This project analyzes student exam scores to uncover patterns based on gender, parental education level, lunch type, and test preparation course. The analysis is performed on the Students Performance in Exams dataset from Kaggle.
The goal is to practice data handling, exploratory data analysis (EDA), and data visualization using Python.
- Explore the dataset structure and understand data types.
- Analyze how categorical features affect numerical scores (Math, Reading, Writing).

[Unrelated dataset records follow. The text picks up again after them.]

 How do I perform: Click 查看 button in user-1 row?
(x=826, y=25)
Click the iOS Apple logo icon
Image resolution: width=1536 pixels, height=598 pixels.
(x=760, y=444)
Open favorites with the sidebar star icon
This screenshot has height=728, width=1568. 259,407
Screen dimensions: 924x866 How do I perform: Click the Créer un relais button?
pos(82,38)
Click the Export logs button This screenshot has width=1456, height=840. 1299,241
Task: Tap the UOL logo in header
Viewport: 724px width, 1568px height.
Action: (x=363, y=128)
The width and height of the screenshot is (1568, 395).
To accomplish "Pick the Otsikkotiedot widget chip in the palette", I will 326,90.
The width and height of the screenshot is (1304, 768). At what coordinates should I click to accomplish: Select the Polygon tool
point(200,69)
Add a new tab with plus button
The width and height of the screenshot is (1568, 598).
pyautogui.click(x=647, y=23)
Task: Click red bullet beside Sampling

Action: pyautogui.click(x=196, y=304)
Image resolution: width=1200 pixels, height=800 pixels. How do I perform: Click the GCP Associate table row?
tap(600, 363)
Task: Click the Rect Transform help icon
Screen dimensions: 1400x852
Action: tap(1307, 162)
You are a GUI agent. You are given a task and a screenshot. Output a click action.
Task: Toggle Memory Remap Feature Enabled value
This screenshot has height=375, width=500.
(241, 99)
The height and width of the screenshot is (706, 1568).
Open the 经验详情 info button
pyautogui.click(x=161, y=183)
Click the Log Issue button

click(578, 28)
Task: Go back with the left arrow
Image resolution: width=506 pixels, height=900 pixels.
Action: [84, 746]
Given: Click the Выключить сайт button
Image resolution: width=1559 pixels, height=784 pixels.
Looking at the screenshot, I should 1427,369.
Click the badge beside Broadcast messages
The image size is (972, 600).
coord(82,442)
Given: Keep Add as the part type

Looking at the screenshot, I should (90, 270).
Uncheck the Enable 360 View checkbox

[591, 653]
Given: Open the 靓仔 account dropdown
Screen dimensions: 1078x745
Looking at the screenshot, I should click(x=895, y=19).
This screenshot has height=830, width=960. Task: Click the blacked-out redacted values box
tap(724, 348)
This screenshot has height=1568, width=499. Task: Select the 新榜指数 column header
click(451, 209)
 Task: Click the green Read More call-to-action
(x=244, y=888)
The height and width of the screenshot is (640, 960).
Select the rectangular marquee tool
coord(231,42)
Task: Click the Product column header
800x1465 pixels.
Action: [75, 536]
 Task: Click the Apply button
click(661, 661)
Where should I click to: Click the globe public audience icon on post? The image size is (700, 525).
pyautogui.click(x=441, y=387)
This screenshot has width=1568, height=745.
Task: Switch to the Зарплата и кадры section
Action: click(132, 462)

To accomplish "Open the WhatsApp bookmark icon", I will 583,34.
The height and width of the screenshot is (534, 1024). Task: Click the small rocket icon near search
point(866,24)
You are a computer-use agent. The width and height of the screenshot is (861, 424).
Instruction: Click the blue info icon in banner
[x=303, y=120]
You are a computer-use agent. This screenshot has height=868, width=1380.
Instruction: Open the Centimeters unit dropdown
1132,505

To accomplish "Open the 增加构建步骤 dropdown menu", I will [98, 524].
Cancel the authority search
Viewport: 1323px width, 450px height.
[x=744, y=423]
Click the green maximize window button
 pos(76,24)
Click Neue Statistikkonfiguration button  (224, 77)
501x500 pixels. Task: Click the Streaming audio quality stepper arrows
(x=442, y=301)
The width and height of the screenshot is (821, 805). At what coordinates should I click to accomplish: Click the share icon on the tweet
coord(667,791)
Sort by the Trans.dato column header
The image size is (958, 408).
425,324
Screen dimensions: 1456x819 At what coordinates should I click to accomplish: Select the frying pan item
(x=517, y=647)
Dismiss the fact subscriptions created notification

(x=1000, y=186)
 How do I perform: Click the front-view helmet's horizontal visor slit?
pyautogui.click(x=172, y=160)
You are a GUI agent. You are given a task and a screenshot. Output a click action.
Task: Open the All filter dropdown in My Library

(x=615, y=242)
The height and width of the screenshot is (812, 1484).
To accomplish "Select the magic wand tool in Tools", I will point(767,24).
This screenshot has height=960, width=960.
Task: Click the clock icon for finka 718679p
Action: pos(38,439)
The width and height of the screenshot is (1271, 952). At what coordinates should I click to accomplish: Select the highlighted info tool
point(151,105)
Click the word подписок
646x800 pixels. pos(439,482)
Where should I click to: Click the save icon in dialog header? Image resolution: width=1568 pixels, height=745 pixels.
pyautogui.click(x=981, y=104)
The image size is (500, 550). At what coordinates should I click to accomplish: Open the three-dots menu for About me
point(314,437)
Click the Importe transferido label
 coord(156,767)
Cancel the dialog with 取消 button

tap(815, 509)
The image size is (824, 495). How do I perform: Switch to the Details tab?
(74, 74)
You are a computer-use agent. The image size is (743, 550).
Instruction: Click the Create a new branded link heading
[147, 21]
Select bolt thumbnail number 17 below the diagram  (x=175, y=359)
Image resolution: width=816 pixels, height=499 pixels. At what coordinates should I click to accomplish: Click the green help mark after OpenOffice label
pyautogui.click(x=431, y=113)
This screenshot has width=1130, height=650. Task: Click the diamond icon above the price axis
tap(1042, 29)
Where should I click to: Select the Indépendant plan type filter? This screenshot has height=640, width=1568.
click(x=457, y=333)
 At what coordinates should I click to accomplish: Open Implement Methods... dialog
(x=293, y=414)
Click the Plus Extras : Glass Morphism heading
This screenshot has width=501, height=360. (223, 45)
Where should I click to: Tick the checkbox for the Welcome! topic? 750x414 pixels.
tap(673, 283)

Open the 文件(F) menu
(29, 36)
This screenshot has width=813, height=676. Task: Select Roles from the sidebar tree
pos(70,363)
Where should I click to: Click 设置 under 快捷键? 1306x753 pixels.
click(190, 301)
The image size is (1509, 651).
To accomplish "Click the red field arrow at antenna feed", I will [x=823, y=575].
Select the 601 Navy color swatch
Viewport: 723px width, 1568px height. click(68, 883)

- Visualize trends and distributions with bar plots, box plots, and histograms.
- Derive meaningful insights to summarize student performance.
- Python (Programming language)
- Google Colab (Notebook environment)
- Libraries:
- pandas – data handling
- matplotlib & seaborn – visualization
Source: Kaggle – Students Performance in Exams
Key Features:
- gender – Male or Female
- race/ethnicity
- parental level of education – e.g., Bachelor's degree, High school
- lunch – Standard or Free/Reduced
- test preparation course – None or Completed
- math score , reading score , writing score – Student exam scores
- Used files.upload() in Colab to upload the CSV file.
- Loaded the dataset into a pandas DataFrame.
- Checked dataset info (df.info()) and summary statistics (df.describe()).
- Identified unique values in categorical columns.
- Verified dataset has no missing/null values.
- Calculated average scores grouped by:
- Gender
- Lunch type
- Test preparation course
- Parental education level
- Boxplots for gender vs math scores.
- Bar plots for lunch type, test preparation, and parental education vs average scores.
- Histograms for distribution of all scores.
Key Findings:
- Gender Difference: Females perform better in reading and writing; males slightly better in math.
- Lunch Effect: Students with standard lunch score higher than those with free/reduced lunch.
- Test Preparation: Completing the test preparation course boosts reading and writing scores.
- Parental Education: Higher parental education correlates with better student performance.
- Score Distribution: Most students score between 60–80, with a few outliers.
All visualizations are created using matplotlib and seaborn:
- Boxplots, bar plots, and histograms.
- Clear titles, axis labels, and color schemes for readability.
- Clone or download the repository.
- Open the notebook Week1-StudentPerformance-EDA.ipynb in Google Colab.
- Upload StudentsPerformance.csv when prompted.
- Run all cells to view analysis and visualizations.